Шрифт:
Интервал:
Закладка:
Люди привыкли смотреть на Геродота как на историка и подвергать его сомнению. Но теперь нам следовало бы рассматривать его как политика и доверять ему.
Так сказал руководитель раскопок в Ольвии Анатолий Ильич Кудренко. Мы стояли за воротами Ольвии – псевдогреческими воротами, вырезанными из бетона, – и разговаривали под ярким солнцем ранней весны. Господин Кудренко, как и большинство директоров археологических музеев в России и на Украине в наши дни, находился в стесненных обстоятельствах. Средства на раскопки, поддержание музея и зарплату сотрудникам, которые раньше рекой текли из московской Академии наук СССР, а позднее – из украинской Академии наук в Киеве, теперь сочились бесполезной тонкой струйкой. Он был похож на капитана одного из тех кораблей, которые неподвижно ржавеют на приколе вдоль набережных Одессы, потому что никто не может позволить себе топливо. Подведомственные ему руины были осквернены остовами брошенной сельскохозяйственной техники и обвалившимися сараями. Куры паслись среди черепков черной глянцевой греческой керамики. Крестьяне из местного колхоза грабили раскопки так непринужденно, что даже оставляли свои лопаты на ночь в котлованах, в полной готовности для завтрашнего мародерства.
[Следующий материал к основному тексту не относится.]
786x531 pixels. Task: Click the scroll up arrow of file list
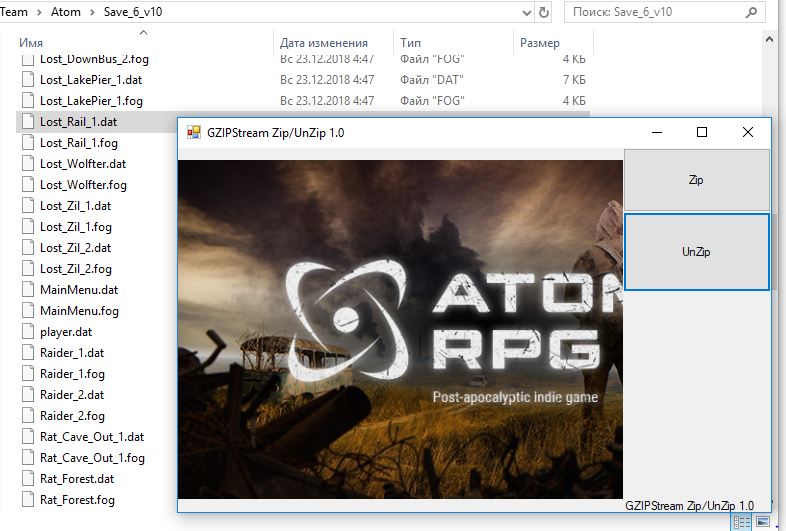(769, 39)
Господин Кудренко был уверен, что Геродот был не только путешественником и историком, но и агентом на службе у Перикла. Черноморское побережье он посетил не из собственного любопытства, а потому что был послан туда в рамках кампании Перикла, стремившегося убедить Афины в необходимости экспансии за море, чтобы обеспечить снабжение продовольствием. Ранее Геродот был связан с проектом Перикла по основанию колонии Фурии в Южной Италии, где впоследствии поселился и, предположительно, похоронен.
Его задача на Черном море, по мнению Кудренко, состояла в том, чтобы возбудить общественный интерес к греческим колониям, находившимся там, особенно к колониям вдоль берегов “Фракии” и “Скифии” на западном и северном берегах Черного моря. Цель состояла в том, чтобы обосновать задуманный Периклом проект морской экспедиции, которая поместила бы эти города под протекторат Афин, обеспечила им защиту против нападений скифов и захватила контроль над их хлебной торговлей. Именно за это (утверждает Кудренко) афинский полис наградил Геродота огромной суммой в десять талантов: это была не просто премия писателю за интересную книгу, а скорее средства на имперское освоение земель.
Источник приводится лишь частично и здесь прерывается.